Przepisz dokładnie wszystkie poniższe rekordy, linijka po linijce. Obrazów nie umieszczaj w odpowiedzi.

━━━ PODANE DANE ━━━

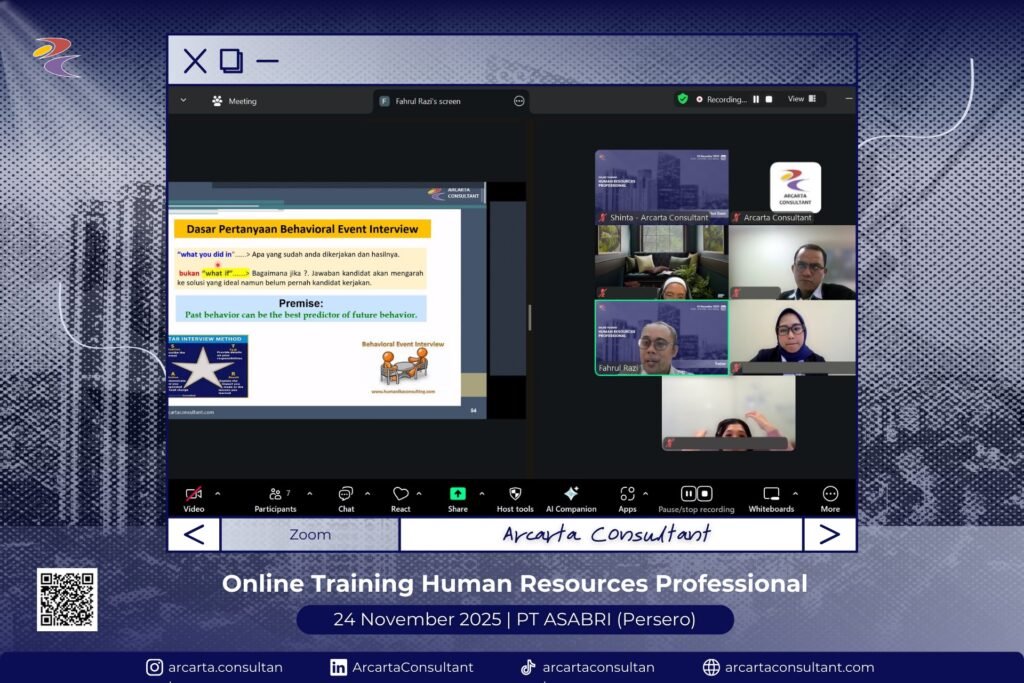The height and width of the screenshot is (683, 1024).
Task: Open the Apps menu icon
Action: 627,494
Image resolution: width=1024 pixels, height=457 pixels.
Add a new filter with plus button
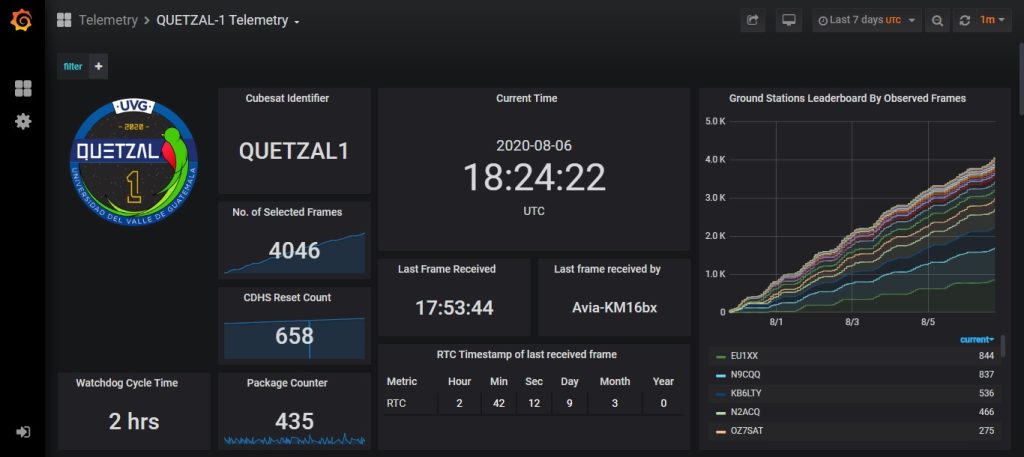(98, 66)
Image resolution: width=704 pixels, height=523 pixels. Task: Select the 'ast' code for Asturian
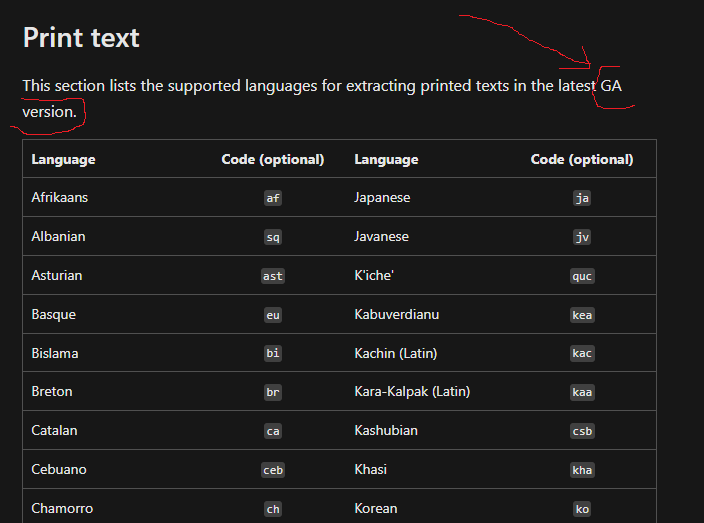click(x=273, y=276)
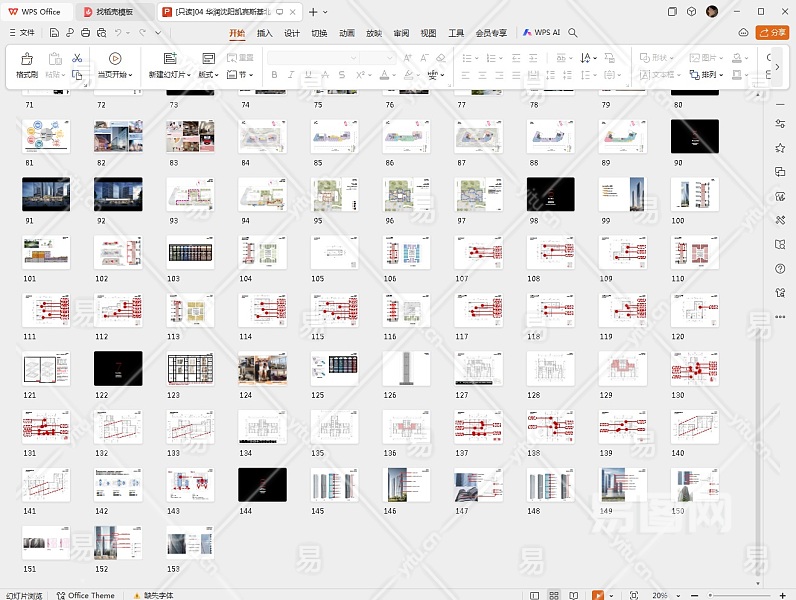Click the New Slide (新建幻灯片) icon
The height and width of the screenshot is (600, 796).
[169, 59]
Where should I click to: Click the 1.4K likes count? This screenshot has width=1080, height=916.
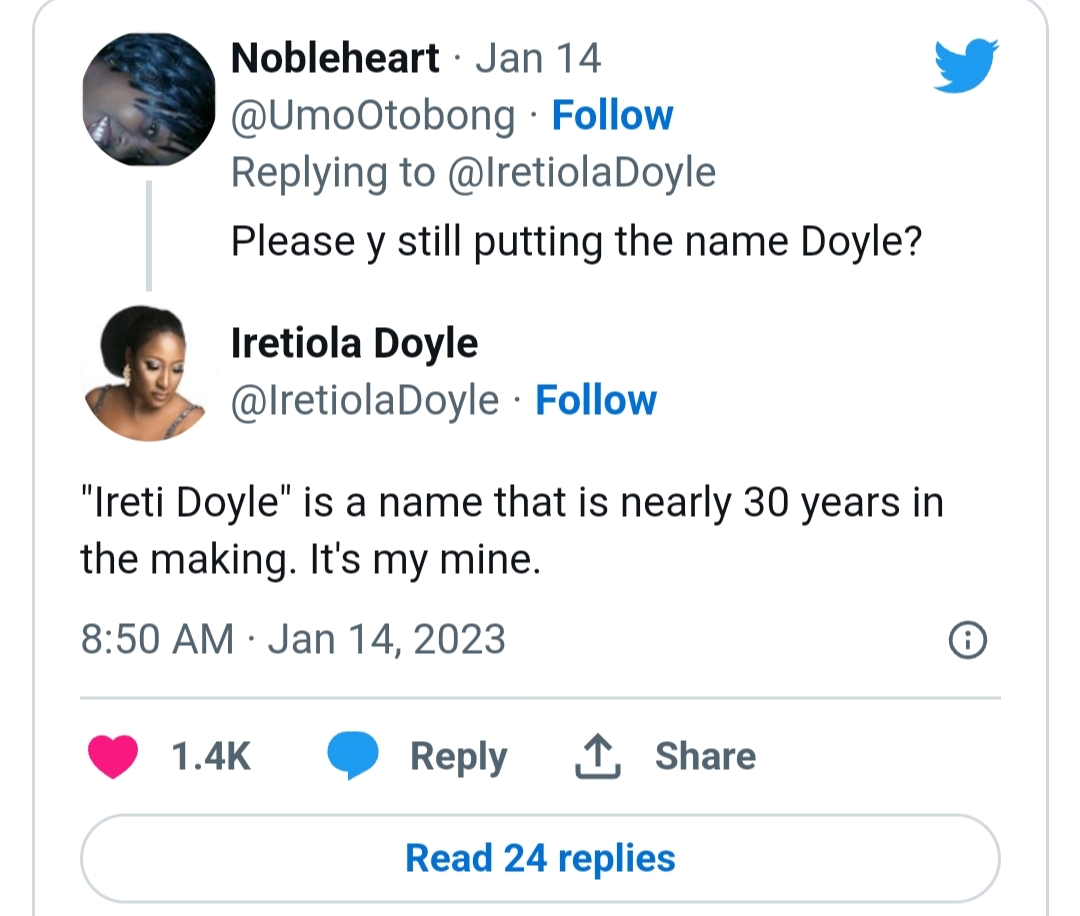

━━━

◆ **PISEMNE ROZWIĄZANIE**:
The height and width of the screenshot is (683, 1024).
Task: Open the Apps menu icon
Action: 627,494
Image resolution: width=1024 pixels, height=457 pixels.
Add a new filter with plus button
(98, 66)
Image resolution: width=704 pixels, height=523 pixels. Task: Select the 'ast' code for Asturian
click(x=273, y=276)
Click the New Slide (新建幻灯片) icon
The height and width of the screenshot is (600, 796).
[169, 59]
Where should I click to: Click the 1.4K likes count? This screenshot has width=1080, height=916.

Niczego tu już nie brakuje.